Aphytis melinus

Scientific classification
- Domain: Eukaryota
- Kingdom: Animalia
- Phylum: Arthropoda
- Class: Insecta
- Order: Hymenoptera
- Family: Aphelinidae
- Genus: Aphytis
- Species: A. melinus
- Binomial name: Aphytis melinus DeBach, 1959

= Aphytis melinus =

- Authority: DeBach, 1959

Species of wasp

Aphytis melinus is an internal parasite of the California red scale, Aonidiella aurantii, which is a pest of citrus in California and elsewhere. This wasp drums its antennae against the scale insect to find out if it is healthy, if it is already parasitized, how large it is, etc., to decide how to use this prey. It has four choices (from worst to best): leave the scale to keep searching, feed directly on the scale, use the scale as a host for a male A. melinus, or use the scale for a female A. melinus.

If it accepts the scale as a host, the female will lay an egg in the host.

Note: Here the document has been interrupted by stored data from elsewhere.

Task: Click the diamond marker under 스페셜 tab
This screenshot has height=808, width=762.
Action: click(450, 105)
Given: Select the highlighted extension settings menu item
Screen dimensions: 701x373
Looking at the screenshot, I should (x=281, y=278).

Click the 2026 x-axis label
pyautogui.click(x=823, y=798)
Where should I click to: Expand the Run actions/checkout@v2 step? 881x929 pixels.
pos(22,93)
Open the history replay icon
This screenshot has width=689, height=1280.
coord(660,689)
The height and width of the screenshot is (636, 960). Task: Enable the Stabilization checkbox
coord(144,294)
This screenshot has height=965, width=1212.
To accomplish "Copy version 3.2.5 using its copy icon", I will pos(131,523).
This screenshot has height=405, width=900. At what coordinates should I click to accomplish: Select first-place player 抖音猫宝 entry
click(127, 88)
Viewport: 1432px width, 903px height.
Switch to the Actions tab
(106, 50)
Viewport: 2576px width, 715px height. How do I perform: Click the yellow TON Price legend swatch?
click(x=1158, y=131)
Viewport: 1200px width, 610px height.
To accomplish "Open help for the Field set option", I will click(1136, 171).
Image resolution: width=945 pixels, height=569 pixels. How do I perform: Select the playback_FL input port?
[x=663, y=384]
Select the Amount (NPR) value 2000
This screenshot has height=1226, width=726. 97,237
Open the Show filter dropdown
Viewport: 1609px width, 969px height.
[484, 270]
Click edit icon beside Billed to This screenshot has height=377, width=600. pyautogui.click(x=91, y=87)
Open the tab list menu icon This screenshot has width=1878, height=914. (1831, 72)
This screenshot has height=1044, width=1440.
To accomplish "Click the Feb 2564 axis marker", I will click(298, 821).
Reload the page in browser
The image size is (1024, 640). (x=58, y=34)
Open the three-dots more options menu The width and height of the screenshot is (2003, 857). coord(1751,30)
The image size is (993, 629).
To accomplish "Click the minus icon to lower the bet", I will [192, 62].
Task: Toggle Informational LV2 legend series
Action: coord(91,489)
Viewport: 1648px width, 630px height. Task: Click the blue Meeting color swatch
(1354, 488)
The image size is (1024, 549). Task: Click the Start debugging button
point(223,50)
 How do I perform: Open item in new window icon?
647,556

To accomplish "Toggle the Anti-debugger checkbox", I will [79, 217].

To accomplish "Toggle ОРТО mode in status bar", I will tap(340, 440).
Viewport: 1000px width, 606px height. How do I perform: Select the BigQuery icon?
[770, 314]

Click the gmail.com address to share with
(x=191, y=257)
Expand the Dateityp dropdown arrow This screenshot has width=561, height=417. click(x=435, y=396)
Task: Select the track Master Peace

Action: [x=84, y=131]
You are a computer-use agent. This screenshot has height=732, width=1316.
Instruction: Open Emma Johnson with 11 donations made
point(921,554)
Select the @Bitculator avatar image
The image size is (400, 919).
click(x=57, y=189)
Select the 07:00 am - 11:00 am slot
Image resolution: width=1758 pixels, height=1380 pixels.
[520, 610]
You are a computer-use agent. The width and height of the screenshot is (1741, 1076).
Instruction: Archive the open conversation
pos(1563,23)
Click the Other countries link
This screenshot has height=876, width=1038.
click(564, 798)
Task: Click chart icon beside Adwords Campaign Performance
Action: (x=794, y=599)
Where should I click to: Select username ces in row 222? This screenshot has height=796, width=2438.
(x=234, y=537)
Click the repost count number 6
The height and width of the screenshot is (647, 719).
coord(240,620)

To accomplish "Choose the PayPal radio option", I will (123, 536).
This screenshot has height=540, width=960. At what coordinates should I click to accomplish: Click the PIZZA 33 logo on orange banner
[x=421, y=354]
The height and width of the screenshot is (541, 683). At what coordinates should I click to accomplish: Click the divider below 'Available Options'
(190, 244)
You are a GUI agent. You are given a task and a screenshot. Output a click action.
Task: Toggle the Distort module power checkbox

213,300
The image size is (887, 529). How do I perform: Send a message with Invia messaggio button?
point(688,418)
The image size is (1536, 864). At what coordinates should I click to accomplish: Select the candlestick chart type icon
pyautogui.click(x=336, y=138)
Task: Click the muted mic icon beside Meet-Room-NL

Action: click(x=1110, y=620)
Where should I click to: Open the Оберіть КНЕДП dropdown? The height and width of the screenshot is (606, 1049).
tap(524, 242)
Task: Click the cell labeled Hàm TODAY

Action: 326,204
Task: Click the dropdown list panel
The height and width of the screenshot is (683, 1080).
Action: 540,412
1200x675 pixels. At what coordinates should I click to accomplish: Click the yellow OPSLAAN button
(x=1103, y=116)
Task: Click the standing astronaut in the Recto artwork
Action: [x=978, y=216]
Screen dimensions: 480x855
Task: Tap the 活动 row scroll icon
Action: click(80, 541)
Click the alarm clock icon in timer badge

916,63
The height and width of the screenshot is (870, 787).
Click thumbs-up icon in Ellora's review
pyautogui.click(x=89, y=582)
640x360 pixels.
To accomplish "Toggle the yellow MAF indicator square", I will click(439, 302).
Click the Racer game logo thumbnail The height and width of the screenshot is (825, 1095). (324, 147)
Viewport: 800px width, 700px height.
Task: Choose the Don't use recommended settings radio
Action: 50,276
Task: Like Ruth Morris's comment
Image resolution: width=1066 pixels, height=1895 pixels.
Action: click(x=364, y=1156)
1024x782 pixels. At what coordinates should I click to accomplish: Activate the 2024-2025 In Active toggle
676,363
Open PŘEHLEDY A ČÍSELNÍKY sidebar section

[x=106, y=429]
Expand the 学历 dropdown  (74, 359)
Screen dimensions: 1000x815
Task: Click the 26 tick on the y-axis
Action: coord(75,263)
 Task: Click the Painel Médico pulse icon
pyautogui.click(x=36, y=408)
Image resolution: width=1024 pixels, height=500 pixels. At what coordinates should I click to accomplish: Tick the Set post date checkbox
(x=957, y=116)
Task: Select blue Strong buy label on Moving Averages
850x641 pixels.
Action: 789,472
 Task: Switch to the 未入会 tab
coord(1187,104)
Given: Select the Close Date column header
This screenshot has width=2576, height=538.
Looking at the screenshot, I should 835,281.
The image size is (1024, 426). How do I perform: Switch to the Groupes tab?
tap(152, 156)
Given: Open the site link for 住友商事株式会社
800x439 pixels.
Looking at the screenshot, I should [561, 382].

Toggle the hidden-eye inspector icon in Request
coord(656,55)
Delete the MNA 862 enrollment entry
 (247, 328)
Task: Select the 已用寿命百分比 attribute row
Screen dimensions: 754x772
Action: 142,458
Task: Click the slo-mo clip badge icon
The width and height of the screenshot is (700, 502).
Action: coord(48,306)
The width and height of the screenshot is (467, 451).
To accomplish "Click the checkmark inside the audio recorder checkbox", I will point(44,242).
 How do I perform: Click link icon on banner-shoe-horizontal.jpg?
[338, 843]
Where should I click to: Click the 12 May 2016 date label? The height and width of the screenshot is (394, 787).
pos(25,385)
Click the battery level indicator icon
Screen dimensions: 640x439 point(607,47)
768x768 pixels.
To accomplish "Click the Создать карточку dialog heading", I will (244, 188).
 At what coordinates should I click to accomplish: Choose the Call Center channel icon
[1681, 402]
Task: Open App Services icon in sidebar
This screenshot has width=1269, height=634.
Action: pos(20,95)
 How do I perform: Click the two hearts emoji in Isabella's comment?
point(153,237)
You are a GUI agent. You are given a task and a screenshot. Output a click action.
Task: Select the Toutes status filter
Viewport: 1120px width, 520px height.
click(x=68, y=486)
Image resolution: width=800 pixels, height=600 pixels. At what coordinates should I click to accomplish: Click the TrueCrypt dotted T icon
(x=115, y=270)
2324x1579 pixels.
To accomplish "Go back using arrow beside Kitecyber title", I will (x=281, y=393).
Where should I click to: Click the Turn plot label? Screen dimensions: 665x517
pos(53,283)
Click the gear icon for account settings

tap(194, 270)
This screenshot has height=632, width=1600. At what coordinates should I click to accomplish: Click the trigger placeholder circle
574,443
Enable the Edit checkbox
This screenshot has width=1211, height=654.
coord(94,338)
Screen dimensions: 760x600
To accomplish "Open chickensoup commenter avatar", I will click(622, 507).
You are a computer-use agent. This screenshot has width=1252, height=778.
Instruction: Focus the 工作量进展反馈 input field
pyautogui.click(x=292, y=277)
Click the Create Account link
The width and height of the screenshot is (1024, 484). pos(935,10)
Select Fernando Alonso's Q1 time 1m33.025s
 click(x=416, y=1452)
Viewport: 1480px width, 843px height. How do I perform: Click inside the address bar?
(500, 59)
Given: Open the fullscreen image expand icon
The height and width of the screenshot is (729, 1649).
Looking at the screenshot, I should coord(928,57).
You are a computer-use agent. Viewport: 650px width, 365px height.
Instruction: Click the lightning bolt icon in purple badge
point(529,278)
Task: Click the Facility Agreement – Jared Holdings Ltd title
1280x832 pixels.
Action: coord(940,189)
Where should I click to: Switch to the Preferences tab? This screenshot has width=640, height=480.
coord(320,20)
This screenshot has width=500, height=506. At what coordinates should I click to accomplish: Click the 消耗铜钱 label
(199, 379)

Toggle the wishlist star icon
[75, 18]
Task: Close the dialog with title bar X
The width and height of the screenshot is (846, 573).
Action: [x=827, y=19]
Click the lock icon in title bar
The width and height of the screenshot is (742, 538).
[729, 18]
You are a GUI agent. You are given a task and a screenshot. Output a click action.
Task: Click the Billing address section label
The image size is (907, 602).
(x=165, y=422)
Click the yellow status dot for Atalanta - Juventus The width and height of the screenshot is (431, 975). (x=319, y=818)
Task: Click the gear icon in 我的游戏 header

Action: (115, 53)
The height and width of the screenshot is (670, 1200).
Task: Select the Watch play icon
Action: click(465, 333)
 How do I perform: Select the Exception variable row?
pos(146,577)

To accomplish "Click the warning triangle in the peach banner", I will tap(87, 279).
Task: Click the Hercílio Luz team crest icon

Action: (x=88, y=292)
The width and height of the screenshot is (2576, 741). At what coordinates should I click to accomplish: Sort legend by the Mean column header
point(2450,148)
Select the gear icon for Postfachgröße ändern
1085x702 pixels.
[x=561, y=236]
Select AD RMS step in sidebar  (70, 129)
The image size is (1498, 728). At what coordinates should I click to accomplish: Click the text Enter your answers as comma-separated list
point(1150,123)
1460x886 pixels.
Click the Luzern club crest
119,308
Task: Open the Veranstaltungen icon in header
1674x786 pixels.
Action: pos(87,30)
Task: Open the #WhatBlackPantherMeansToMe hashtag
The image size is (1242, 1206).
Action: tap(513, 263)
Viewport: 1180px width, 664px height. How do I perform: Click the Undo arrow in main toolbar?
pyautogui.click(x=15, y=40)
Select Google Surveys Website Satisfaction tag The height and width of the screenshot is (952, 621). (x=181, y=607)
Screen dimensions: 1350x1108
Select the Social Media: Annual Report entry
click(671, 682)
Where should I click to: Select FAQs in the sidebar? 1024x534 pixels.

When the egg hatches, the larval wasp consumes the internal organs of the pest. When finished with its host, the larva enters the pupal, or cocoon, stage. From the pupa emerges the adult wasp, smaller than the scale it consumed, which goes off in search of more scale insects.

This beneficial insect has controlled a key pest in citrus, significantly reducing pesticide use on citrus in California.